Segment Start: Task inputs
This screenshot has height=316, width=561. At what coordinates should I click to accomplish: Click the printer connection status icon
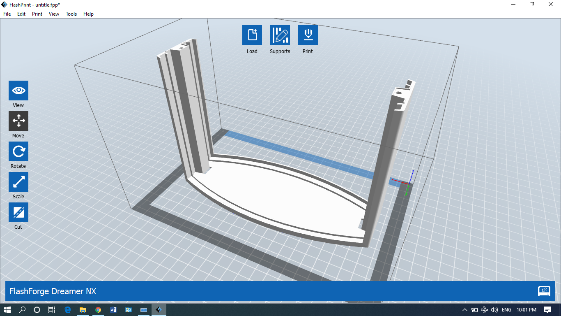click(x=544, y=291)
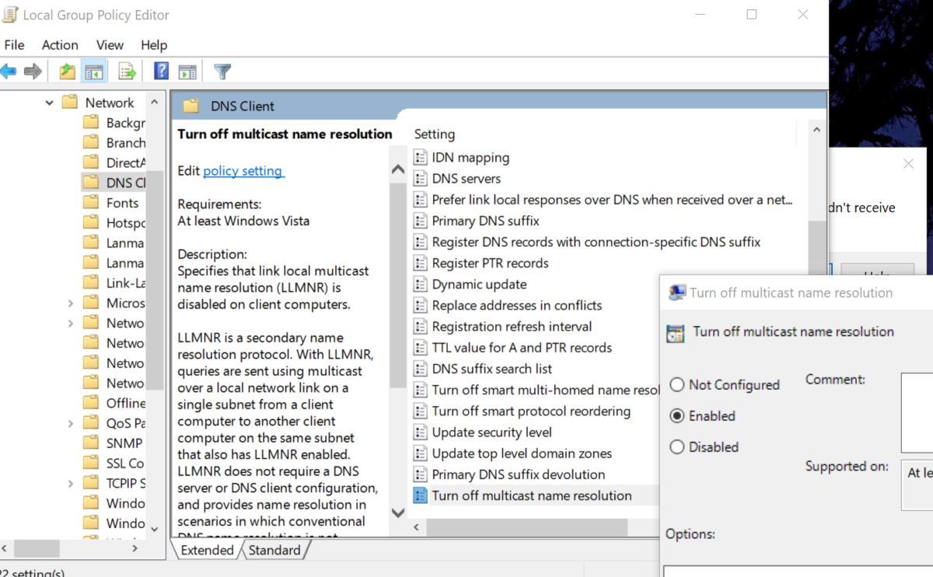Select the Enabled radio button
This screenshot has width=933, height=577.
coord(677,416)
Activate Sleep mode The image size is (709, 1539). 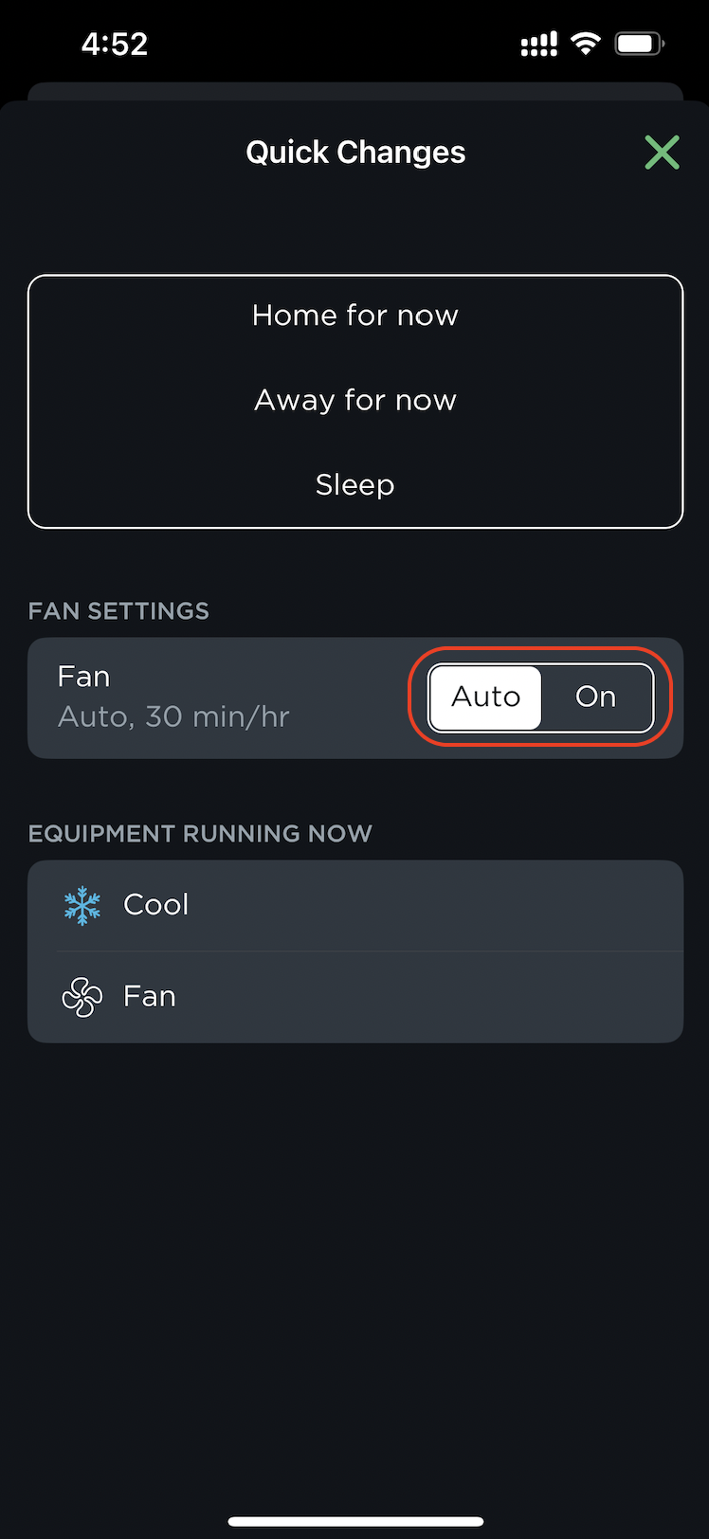coord(355,484)
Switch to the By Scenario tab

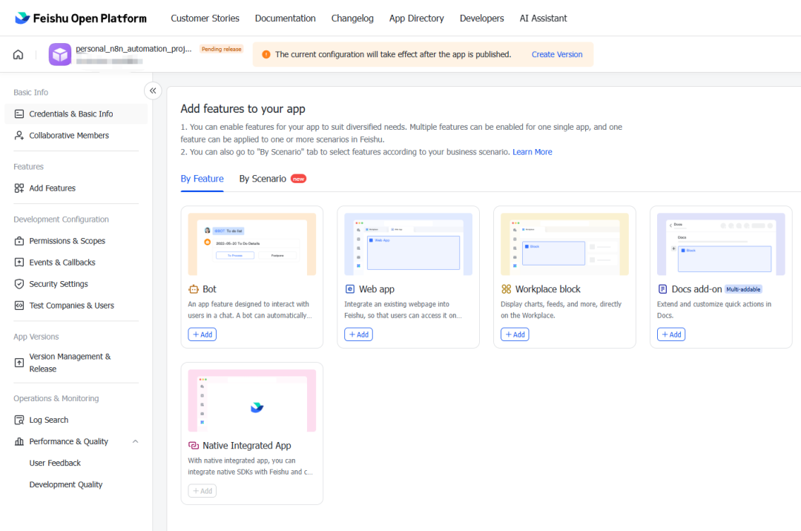click(x=263, y=179)
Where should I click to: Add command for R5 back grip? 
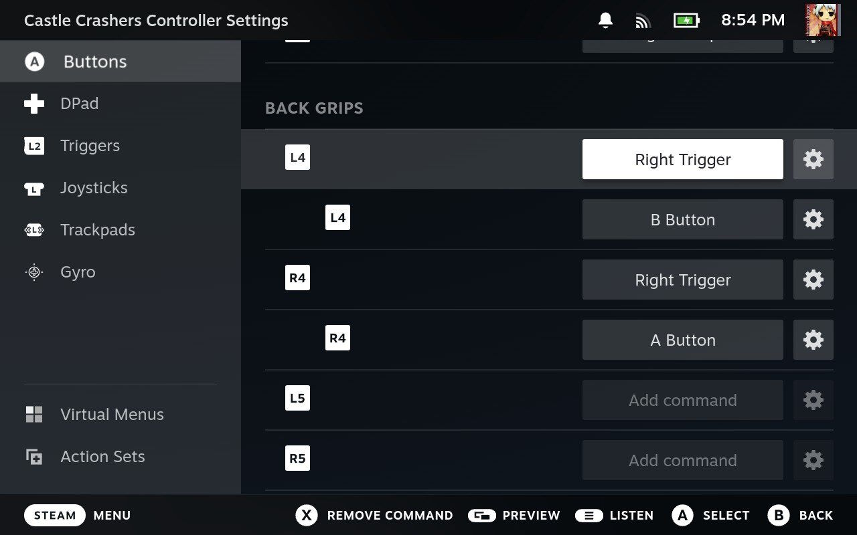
Segment End: Task inputs
Task requirements: Output nothing except the lines from the one containing "Switch to the By Scenario tab" through the final line of the entries, repeated exactly and free of pictures.

The completed task:
Switch to the By Scenario tab

click(x=263, y=179)
Where should I click to: Add command for R5 back grip? 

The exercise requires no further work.